A great player just retired, doing so after finishing a miserable season for his personal success, battling injuries and plodding through a season where his performance dropped to an almost unrecognizable level. That player did finish it all off in style, in just the way he would have wanted.
Yes, the preceding paragraph is about Kobe Bryant, but in a way it also perfectly describes the final season of Peyton Manning's career. Of course, there are two huge differences. First, Peyton didn't ask for this, he didn't ask for the league-wide, if not global, admiration during an 82-game (or for his sake, 16-game) slog. Second, Peyton's 'success' was winning the one thing he needed to win to complete his brilliant career: a 2nd Super Bowl Ring. For Kobe, it was putting on one last display.
That isn't a round-about way to say Kobe doesn't care about winning, or was too focused on himself. For sure, Kobe Bryant was singularly driven by winning more than most players during the prime of his career. The difference is Kobe wanted to win because Kobe led his team to win. Kobe wanted to be the star, the central figure. He entered a league where a 6'6" shooting guard become a global superstar. He wanted to carry that forward, and he did until the last day.
Both players accomplished memorable feats in their last games, with Peyton winning that ring and Kobe dropping 60, and both games can easily be discredited by their haters. Peyton-haters will point to his bad game, or his overall lack of production and value in this Super Bowl year. For Kobe-haters, they will point to the farcical nature of the refs swallowing whistles on countless moving screens and Kobe throwing up 50 shots - the most since 1980 in any game - to get to 60. Still, both players left with incredible memories for their fans, and that matters even more.
Somewhere between Kobe's achilles tear in 2013 and now, the NBA landscape changed dramatically. The Warriors rose up and become a dominant force playing a new age of basketball so different from the one Kobe dominated. Kobe Bryant's prime came when the league was transforming from isolation-heavy basketball to ball-movement and spacing. His prime was at a point where both were equally effective. Now, there is only one truly effective method and it isn't the one that made Kobe great.
Still, it was fun to see Kobe do that one last time. His prime was at a level that turned his games into spectacles. He hit 50 five striaght times, he had a 60 point game where he sat in the 4th quarter. He had 81 a few weeks later. Kobe was doing things at an individual level that were so outrageous it was hard to not be completely polarized by what was going on.

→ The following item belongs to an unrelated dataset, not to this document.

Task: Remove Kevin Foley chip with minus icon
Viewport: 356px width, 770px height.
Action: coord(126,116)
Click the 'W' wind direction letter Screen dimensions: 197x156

Kobe himself was always slightly aloof, not caring to be loved to the same degree as a LeBron, but also not so indifferent to public perception as Michael - who ironically was loved anyway. Kobe just wanted to be 'the star.' He loved winning, but he loved winning when personally scoring and leading more. He was driven to match MJ's 6 rings, but driven more to win as many as he could with him being 'the man'. Kobe Bryant was never loved or appreciated as much as he would have liked, but I think he was also treasured more than people will remember.
Had he never came back from the achilles injury, Kobe's career is probably seen to be greater than it is now after suffering three seasons of injury and poor play on an increasingly decrepit Lakers' team. Instead, he did; Kobe never being one to go away without putting up one last fight. Yet seeing him shallow and plodding for a bad team exposed his worst qualities and obstructed his best. His rare 30-point outbursts on a bad team at 35 weren't as fun as when he did hte same thing on an equally bad team at 27. Kobe Bryant, in many ways, just outlasted his usefulness as a star basketball player.
At the end of the day, Kobe in his 60-point performance, managed to upstage the Warriors breaking one of MJ's records. Kobe was able to hold court one last time. Was able to show up and be amazing one last time. Kobe was able to be the center of the NBA world, and for a guy that had won his five rings, won two as the leading star, that seems to be all he wanted. And maybe that isn't the worst thing.